Interview Dr. Nicolas Dierks

Dr. Nicolas Dierks

Vertrauen als Basis: So gestalten wir die digitale Zukunft

Die digitale Transformation stellt Unter­nehmen vor neue Herausforderungen: Der Umgang mit Kundendaten, die Automati­sierung von Arbeitsprozessen und der zunehmende Einsatz von Künstlicher Intelligenz werfen nicht nur technische, sondern auch ethische Fragen auf. Wie können Unternehmen sicherstellen, dass sie neue Technologien verantwortungsvoll einsetzen und gleichzeitig das Vertrauen ihrer Kunden, Mitarbeiter und Partner gewinnen?

Unser Interview mit dem Philosophen und Ethik-Experten Dr. Nicolas Dierks beleuchtet die Bedeutung der digitalen Ethik im Mittelstand. Dr. Dierks vergleicht Vertrauen mit einem Versprechen und betont, dass klare Verantwortungsstrukturen die Grundlage für eine vertrauensvolle Zusammenarbeit sind. Er argumentiert, dass Vertrauen ein Schlüsselfaktor für erfolgreiche Innovation und Kooperation in der digitalen Welt ist.

Ethische Grundwerte, wie Transparenz, Ver­antwortungsbewusstsein und Fairness, bilden die Grundlage für dieses Vertrauen. Unternehmen, die diese Werte in ihrer Kultur verankern und aktiv leben, schaffen nicht nur ein positives Arbeitsklima, sondern stärken auch ihre Innovationskraft und Wettbewerbsfähigkeit.

Dr. Nicolas Dierks

Dr. Nicolas Dierks

ist promovierter Philosoph, Keynote-Speaker und Host des Podcasts „smart aber fair“. Er schreibt philosophische Sachbücher, wie den SPIEGEL-Bestseller „Was tue ich hier eigentlich?“. Zuletzt publizierte er 2023 das wirtschafts-philosophische Buch „Ökonomie neu denken“ (2023). Er leitet das CAS-Zertifikatsstudium „Digitale Ethik“ an der Professional School der Leuphana Universität Lüneburg.

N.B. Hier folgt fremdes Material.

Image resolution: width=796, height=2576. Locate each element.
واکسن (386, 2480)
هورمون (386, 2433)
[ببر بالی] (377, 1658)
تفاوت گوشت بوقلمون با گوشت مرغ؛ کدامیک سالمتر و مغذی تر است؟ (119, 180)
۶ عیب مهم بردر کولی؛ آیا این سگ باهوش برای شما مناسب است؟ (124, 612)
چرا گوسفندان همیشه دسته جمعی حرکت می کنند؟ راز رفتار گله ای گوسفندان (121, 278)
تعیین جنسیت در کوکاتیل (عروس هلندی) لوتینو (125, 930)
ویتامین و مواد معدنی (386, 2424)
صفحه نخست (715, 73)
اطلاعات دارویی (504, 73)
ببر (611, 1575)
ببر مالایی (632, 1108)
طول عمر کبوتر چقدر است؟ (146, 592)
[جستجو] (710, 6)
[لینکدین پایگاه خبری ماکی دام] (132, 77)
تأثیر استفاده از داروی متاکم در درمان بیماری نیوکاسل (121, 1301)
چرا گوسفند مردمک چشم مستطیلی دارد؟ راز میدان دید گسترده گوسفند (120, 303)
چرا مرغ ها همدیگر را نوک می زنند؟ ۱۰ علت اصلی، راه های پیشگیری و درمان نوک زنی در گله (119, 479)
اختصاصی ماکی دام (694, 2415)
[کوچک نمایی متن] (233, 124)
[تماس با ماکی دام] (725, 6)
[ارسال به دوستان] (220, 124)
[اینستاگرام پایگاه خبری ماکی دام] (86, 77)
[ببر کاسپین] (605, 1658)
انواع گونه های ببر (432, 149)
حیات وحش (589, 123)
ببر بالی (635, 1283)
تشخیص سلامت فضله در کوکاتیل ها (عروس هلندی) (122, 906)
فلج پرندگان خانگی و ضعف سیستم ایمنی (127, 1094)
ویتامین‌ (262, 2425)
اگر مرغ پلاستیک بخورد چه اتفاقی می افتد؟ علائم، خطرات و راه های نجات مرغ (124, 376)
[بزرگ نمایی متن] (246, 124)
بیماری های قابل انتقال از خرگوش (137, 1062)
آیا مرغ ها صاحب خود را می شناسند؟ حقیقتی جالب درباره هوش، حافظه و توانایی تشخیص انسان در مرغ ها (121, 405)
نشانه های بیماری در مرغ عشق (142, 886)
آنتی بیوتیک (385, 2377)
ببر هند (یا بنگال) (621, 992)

Mehr unter nicolas-dierks.de

Interview

Ingo Rütten: Lieber Nicolas Dierks, Sie befassen sich in Ihren Publikationen und als Dozent mit der „Digitalen Ethik“. Warum sollte sich die Wirtschaft eigentlich für solche philosophischen Fragen interessieren?

Nicolas Dierks: Weil auch die Wirtschaft auf Vertrauen angewiesen ist, um zu florieren – gerade auch in Krisen. Mitte der 2010er-Jahre verpassten einige Ereignisse den bis dahin rasant wachsenden Digitalkonzernen einen Dämpfer: die NSA-Enthüllungen von Edward Snowden 2013, der Cambridge-Analytica-Skandal 2018 sowie Datenskandale auch bei uns in Europa. Das führte zu einem massiven Misstrauen der Nutzerinnen und Nutzer. Auch Börsenkurse brachen ein. Viele Unternehmen mussten erkennen: Was wir mit digitaler Technologie tun, holt uns am Ende ein. Wer heute ein digitales Geschäftsmodell hat oder eine digitale Transformation vollziehen will, muss bei Mitarbeitenden, Partnern, Kunden oder auch der Öffentlichkeit als hinreichend vertrauenswürdig gelten.

Ein weiterer Aspekt ist die „Moralisierung der Märkte“ – Konsumenten entscheiden sich eher für Marken oder Un­-ternehmen, bei denen sie kein schlechtes Gewissen haben. Spätestens seit dem Krieg in der Ukraine sollte klar sein, dass Konsum auch ethisch und politisch ist. Dieser Trend ist auch durch das Internet und soziale Plattformen begünstigt worden: Die Konsumenten sind gebildeter, besser informiert und tauschen sich aus. Sie positionieren sich über Marken und Kaufentscheidungen und inszenieren sich manchmal sogar dabei (nicht nur Influencer tun das). Damit wird auch für Unternehmen Klarheit in ethischen Fragen wichtig. Das Resultat dieser parallelen Entwicklungen ist, dass es sich sogar die großen Tech-Unternehmen nicht leisten können, ethische Aspekte einfach zu ignorieren. Sie müssen klare Mindeststandards einhalten – notfalls durch Regulierungen. In der EU hat hier der Digital-Markets-Act immerhin einen Rahmen gesetzt, der Plattformen wie TikTok in die Pflicht nimmt.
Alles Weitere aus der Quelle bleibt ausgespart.